Firstly, it is not clear who is behind the stickers and the police are still investigating that issue. However, what is clear is that the message of the stickers identifies Islam as the cause for this hate. There have been allegations that it is an attempt from far right groups to stigmatise Muslim people. Whether this is true or not, what will remain in people’s minds is that Muslim people as a whole group are the cause for homophobia. It may not be the intention of East End Gay Pride to endorse this message but having a short term response and an emotional reaction to these stickers risks antagonising and scapegoating Muslim communities. Out East refuses that LGBTQ rights or pride demonstrations are used to promote islamophobia even if not intentionally. Furthermore the council, the mayor, the East London Mosque and the interfaith community worked with local LGBTQ people to take a stand against homophobia and support the police. Neither yourselves or the majority of the media have highlighted this approach, leaving the wrong impression that the east end is actually in danger of becoming a ‘gay-free zone’.

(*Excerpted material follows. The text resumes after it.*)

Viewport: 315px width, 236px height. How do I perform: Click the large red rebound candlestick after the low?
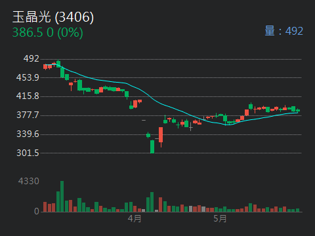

Secondly, we have serious concerns about the close links that this event and some of its organisers have with the English Defence League. This ranges from one organiser stating they are supporting the event on the Facebook group, to inviting Facebook members with EDL logos as their profiles to participate, and some organisers having EDL friends on their profiles*. This has been further compounded by the fact that East End Gay Pride has banned anti-fascist group UAF from attending the event. In addition to this, East End Gay Pride organisers have made it clear that they don’t want the event to be political. On the contrary, we believe that our response to homophobia can only be a political response and must therefore include all political groups who are working against all discrimination. Taking this political position automatically excludes far right groups who preach a message of exclusion and East End Gay Pride should make it clear that such groups, including the EDL, are not welcome at this event. Instead, the organisers of East End Gay Pride prefer to say that everyone is welcome as long as they don’t bring any political sign or banner. It is clear from comments made on Facebook and responses to articles referring to East End Gay Pride that EDL members will be tolerated if they carry no specifically political signage. If nothing is clearly done to prevent EDL individuals taking part in East End Gay Pride we have great concerns regarding the safety of all the participants, including LGBTQ people themselves who have been repeatedly the target of the far right.

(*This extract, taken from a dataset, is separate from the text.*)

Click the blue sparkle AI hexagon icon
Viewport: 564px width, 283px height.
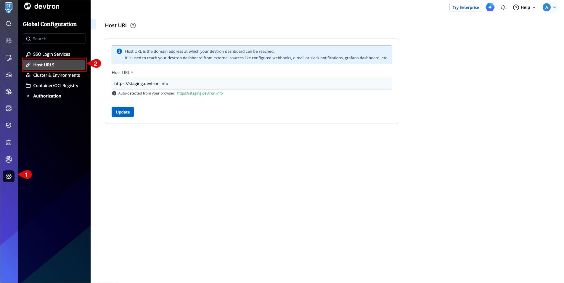pos(490,7)
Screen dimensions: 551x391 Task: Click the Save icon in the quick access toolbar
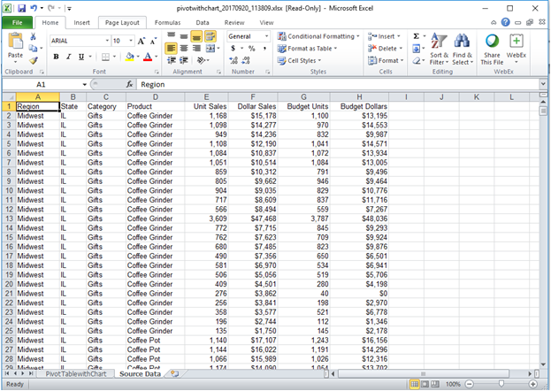tap(22, 7)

*(Latte Labour blog, containing screen grabs of EDL presence http://lattelabour.blogspot.com/2011/03/east-end-gay-pride-update.html)
In addition, Out East believes that our response to homophobia must be political because homophobia is a system which is present everywhere and not only a hate feeling from particular groups or individuals. Homophobia is not caused only by one particular group but is part of broader society and has political roots. It is easy to portray other minorities (even unintentionally) as the cause of homophobia rather than, for example, questioning the lack of means to fight discrimination in a period of cuts in public services. Instead, we want to highlight the intersection between sexuality, gender, race and class oppression. Homophobia is fed by political practices and ideologies which in turn encourage individuals to commit discriminatory acts.
Thirdly, we believe that the most appropriate response to the stickers is to liaise with Muslim communities and others to create bridges and communicate with each other. We want both homophobia and islamophobia addressed as a collective problem and not feed one against the other, we do not recognise these as distinct categories. We will refuse any attempt to divide our communities or take the risk that an LGBTQ event is used to oppress other marginalised groups, in particular LGBTQ Muslims who will be the most affected by this rising antagonism. We cannot disconnect this particular event from the more general trend in western countries to use LGBTQ liberation campaigns and feminism as a way to stigmatise migrants and Islam as a monolithic culture or Muslim people as uncivilised, barbaric terrorists or hateful invaders.
We would like public meetings to happen in East London where LGBTQ and Muslim communities come together and discuss the issues of homophobia, transphobia, islamophobia and racism and how we can all fight together against all discrimination. We welcome working with the local councils in East London to facilitate the organisation of these public meetings by providing safe spaces in which to meet and link all of our groups and organisations together.
For all the reasons above, we call on you and the organisations supporting this event to cancel it with a view to working with the local communities of the East End to ensure active, inclusive responses are made to homophobia, which do not inadvertently contribute to community tensions.
We encourage all other groups who agree with us to co-sign this letter and those already involved to reconsider their support.
On behalf of Out East,
Thierry Schaffauser, Chair.
Terry Stewart, Hackney Community Engagement Board.